(Records excerpted from a collection)
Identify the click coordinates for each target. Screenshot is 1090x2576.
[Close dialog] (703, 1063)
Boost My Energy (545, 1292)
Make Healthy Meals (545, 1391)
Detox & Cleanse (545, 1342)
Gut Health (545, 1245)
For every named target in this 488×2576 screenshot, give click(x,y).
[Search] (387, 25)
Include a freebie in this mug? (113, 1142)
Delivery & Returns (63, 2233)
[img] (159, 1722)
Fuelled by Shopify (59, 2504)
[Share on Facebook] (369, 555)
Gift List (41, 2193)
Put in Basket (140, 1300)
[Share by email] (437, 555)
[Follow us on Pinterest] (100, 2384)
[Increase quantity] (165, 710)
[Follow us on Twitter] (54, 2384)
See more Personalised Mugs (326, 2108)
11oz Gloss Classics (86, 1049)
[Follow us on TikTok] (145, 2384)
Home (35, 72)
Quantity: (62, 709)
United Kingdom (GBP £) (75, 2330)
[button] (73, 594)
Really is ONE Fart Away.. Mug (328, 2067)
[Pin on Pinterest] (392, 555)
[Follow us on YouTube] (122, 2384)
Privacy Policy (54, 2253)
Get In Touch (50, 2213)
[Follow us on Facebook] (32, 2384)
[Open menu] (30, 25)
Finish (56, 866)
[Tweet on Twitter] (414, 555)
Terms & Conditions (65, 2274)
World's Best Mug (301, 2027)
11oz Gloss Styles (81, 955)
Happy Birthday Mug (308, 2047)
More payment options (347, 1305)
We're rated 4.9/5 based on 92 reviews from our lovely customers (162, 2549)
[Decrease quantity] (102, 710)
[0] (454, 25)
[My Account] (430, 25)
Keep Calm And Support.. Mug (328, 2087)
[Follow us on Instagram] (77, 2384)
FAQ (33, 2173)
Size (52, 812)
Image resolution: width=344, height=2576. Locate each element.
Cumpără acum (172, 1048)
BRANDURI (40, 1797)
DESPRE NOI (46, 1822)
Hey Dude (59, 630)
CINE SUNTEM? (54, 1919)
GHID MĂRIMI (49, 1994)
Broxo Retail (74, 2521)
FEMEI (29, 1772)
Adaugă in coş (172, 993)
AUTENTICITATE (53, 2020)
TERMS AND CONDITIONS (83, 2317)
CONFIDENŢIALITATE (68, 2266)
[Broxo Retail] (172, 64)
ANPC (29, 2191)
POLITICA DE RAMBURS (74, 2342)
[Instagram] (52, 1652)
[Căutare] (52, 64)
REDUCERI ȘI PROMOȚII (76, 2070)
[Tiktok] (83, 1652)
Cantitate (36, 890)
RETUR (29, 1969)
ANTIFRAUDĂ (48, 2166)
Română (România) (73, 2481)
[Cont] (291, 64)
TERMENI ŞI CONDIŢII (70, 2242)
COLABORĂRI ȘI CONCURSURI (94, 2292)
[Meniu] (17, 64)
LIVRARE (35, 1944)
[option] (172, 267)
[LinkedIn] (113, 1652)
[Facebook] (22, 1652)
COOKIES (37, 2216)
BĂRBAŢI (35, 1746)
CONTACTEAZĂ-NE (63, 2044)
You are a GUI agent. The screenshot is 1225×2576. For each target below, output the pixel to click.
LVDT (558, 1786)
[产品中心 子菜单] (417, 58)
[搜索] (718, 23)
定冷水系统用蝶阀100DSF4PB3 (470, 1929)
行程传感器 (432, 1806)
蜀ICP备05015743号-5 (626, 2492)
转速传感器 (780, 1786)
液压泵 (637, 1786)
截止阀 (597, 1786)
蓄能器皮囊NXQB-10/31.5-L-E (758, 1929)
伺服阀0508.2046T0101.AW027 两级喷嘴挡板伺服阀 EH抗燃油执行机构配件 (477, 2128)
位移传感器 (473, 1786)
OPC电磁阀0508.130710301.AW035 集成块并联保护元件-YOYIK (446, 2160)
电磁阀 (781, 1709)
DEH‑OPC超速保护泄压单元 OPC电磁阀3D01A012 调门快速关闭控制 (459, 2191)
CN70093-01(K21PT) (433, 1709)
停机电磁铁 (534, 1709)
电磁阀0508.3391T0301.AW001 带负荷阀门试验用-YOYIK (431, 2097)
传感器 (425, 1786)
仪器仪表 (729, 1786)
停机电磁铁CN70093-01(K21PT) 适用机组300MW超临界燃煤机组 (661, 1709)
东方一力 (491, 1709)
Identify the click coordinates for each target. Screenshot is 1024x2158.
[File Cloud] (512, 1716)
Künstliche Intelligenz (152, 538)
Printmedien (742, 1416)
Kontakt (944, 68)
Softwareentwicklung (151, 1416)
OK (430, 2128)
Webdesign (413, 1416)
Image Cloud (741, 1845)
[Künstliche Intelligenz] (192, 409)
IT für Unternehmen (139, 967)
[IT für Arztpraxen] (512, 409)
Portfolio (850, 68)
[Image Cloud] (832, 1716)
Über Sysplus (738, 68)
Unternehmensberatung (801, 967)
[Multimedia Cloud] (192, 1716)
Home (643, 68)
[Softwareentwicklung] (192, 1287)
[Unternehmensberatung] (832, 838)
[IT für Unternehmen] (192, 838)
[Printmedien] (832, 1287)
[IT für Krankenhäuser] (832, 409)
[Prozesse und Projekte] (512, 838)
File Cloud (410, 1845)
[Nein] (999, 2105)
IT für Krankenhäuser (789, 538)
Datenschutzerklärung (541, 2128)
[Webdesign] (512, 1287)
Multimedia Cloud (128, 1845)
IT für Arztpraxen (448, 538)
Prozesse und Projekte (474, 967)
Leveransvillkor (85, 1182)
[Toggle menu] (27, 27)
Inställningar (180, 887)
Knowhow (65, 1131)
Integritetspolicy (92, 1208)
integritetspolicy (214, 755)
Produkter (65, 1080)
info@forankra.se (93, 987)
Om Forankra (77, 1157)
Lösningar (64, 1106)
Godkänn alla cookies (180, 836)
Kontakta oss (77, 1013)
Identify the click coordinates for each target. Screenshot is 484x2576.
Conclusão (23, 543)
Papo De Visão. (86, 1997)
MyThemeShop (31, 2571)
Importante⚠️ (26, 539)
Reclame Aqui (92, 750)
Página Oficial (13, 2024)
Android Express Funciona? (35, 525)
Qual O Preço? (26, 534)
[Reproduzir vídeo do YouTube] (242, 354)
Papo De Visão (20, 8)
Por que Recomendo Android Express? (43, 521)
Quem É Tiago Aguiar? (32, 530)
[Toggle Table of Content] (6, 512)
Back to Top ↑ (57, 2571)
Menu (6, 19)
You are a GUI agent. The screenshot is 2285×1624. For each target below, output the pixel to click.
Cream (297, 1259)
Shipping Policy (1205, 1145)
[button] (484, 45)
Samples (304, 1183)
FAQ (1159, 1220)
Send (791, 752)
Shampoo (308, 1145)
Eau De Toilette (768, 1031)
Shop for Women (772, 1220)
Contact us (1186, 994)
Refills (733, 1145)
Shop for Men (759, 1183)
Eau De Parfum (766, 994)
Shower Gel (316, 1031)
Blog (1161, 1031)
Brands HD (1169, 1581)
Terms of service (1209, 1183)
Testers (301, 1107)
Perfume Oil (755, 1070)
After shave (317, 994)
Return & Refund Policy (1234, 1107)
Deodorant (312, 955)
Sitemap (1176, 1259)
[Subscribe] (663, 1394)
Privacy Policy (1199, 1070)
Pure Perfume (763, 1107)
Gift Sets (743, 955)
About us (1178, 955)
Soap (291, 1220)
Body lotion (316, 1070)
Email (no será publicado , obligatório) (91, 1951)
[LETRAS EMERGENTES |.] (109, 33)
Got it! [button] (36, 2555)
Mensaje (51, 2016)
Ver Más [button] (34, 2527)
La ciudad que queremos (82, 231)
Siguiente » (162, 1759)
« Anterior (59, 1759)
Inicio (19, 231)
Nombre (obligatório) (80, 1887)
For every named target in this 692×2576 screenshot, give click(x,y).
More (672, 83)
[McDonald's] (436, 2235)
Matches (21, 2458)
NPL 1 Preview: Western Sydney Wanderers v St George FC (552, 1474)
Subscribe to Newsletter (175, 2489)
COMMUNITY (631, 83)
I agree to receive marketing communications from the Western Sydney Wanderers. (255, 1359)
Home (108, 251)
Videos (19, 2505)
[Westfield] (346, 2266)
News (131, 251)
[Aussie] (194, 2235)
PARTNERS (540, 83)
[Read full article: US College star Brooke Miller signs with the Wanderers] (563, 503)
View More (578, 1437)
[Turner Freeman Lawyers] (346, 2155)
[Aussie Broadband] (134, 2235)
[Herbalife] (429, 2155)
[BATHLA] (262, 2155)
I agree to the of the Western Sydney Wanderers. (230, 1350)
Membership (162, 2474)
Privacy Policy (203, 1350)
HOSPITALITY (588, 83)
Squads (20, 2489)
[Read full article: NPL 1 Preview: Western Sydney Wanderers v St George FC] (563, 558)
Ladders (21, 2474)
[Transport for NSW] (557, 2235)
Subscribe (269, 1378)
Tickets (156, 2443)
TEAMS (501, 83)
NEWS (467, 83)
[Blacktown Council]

# What you are asked to do:
Only the lines above from the line containing "[Tiktok] (83, 1652)" through the line containing "蓄能器皮囊NXQB-10/31.5-L-E (758, 1929)" should be retyped, exactly and with both ends included.

# Reply:
[Tiktok] (83, 1652)
Cantitate (36, 890)
RETUR (29, 1969)
ANTIFRAUDĂ (48, 2166)
Română (România) (73, 2481)
[Cont] (291, 64)
TERMENI ŞI CONDIŢII (70, 2242)
COLABORĂRI ȘI CONCURSURI (94, 2292)
[Meniu] (17, 64)
LIVRARE (35, 1944)
[option] (172, 267)
[LinkedIn] (113, 1652)
[Facebook] (22, 1652)
COOKIES (37, 2216)
BĂRBAŢI (35, 1746)
CONTACTEAZĂ-NE (63, 2044)
You are a GUI agent. The screenshot is 1225×2576. For each target below, output the pixel to click.
LVDT (558, 1786)
[产品中心 子菜单] (417, 58)
[搜索] (718, 23)
定冷水系统用蝶阀100DSF4PB3 (470, 1929)
行程传感器 (432, 1806)
蜀ICP备05015743号-5 (626, 2492)
转速传感器 (780, 1786)
液压泵 (637, 1786)
截止阀 (597, 1786)
蓄能器皮囊NXQB-10/31.5-L-E (758, 1929)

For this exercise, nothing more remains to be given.